Who Gets to Make Art? And Who Doesn’t?
Artists are often seen as boundary-breakers, dreamers, and rebels. But behind the romanticized idea of the artist lies a sobering reality: creativity costs. From the price of art/music school to the unpaid time it takes to hone a craft, many of today’s most celebrated artists come from backgrounds that afford them time, money, and access. In 2025, the question isn’t just "Who is talented?" but "Who can afford to be talented?"
The Financial Barrier to Entry
Becoming a working artist isn’t just about vision and grit. It requires resources. Visual artists often pay for materials, studio space, and exhibition fees. Musicians may invest in equipment, lessons, and recording time. Dancers need rehearsal space, physical therapy, and sometimes a second job just to survive. When you add in the cost of formal training—think $40,000+ MFA programs or conservatory degrees—the arts start to look less like a meritocracy and more like a playground for the privileged.
This financial divide often begins early. Students whose families can pay for lessons, private tutors, summer programs, and unpaid internships start with a major leg up. As adults, those who don’t need to rely on their art for income can take more creative risks, apply for residencies, or say "no" to exploitative gigs. For artists without a safety net, every decision is a calculation between passion and survival.
The arts are expensive—and that raises important questions. If we want lessons and training to be more accessible, how do we ensure that music and art teachers are still paid a living wage? This conversation naturally expands into broader issues, like the push to add the “A” into STEM—turning it into STEAM—and recognizing the arts as an essential part of education. Greater recognition could mean more public funding for creative programs, especially in public schools.
But the deeper issue is cultural: how do we shift the narrative so that the arts are valued not just as a “creative outlet,” but as vital to personal development, mental health, and even upward mobility? For many, art isn’t a luxury—it’s a lifeline, a means of being seen, finding role models, a positive social change “tool”, and building a future.

**WORK INSTRUCTIONS**
Please print the text of the piece on who can afford to make art between "The arts are expensive—and" and "in public schools.", inclusive, word for word.

**Stored items**
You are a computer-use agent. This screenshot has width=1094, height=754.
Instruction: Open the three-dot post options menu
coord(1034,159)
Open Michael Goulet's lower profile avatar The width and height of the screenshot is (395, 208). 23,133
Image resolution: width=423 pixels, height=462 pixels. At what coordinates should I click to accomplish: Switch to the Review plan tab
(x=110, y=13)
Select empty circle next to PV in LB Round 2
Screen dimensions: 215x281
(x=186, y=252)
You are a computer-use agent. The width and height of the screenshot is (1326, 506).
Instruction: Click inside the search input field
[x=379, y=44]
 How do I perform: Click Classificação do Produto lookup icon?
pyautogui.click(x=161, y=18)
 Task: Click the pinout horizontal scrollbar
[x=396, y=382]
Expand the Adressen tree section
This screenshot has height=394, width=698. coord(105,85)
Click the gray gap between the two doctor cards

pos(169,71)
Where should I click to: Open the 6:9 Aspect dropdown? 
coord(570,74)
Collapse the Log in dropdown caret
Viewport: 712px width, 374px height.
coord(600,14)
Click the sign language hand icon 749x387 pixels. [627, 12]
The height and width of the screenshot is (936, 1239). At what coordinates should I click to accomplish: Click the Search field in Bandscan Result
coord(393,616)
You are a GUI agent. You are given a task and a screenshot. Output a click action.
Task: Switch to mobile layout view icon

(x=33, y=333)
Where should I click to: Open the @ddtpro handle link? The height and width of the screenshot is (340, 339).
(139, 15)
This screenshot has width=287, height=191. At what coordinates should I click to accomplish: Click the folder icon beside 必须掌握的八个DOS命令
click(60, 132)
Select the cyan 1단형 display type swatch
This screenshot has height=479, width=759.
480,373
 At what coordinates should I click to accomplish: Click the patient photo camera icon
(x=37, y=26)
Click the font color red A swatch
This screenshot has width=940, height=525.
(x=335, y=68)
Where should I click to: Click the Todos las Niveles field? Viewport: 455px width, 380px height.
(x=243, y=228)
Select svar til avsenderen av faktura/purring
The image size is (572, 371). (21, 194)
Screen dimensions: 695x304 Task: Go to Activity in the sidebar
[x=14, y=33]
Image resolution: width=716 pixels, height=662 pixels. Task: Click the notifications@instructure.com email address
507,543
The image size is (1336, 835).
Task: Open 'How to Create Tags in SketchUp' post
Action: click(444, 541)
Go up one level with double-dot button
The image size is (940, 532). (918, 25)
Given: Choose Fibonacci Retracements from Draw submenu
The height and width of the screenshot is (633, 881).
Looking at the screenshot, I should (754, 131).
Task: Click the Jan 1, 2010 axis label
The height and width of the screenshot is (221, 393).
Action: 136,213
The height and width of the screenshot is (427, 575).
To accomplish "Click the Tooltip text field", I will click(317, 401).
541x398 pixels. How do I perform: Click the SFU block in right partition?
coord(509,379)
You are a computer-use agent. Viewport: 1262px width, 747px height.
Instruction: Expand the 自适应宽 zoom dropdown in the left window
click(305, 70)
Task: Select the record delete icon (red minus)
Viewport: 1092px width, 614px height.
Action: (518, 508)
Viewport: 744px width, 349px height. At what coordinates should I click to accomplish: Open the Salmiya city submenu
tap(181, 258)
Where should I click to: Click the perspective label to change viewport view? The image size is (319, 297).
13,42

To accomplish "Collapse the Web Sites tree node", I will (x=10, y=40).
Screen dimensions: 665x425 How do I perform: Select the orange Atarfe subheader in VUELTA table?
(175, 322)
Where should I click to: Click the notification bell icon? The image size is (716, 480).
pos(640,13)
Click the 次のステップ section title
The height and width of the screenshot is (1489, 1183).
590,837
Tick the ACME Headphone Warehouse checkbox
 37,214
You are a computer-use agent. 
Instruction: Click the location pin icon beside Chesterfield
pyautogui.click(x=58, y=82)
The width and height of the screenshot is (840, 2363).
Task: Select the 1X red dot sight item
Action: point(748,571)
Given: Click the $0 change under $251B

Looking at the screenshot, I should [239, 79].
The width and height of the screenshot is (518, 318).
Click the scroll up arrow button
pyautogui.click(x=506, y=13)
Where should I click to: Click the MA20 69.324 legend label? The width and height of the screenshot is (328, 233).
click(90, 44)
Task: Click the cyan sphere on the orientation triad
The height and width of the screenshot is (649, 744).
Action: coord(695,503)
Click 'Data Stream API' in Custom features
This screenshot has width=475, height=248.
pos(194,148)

**OUTPUT OF THE EXERCISE**
The arts are expensive—and that raises important questions. If we want lessons and training to be more accessible, how do we ensure that music and art teachers are still paid a living wage? This conversation naturally expands into broader issues, like the push to add the “A” into STEM—turning it into STEAM—and recognizing the arts as an essential part of education. Greater recognition could mean more public funding for creative programs, especially in public schools.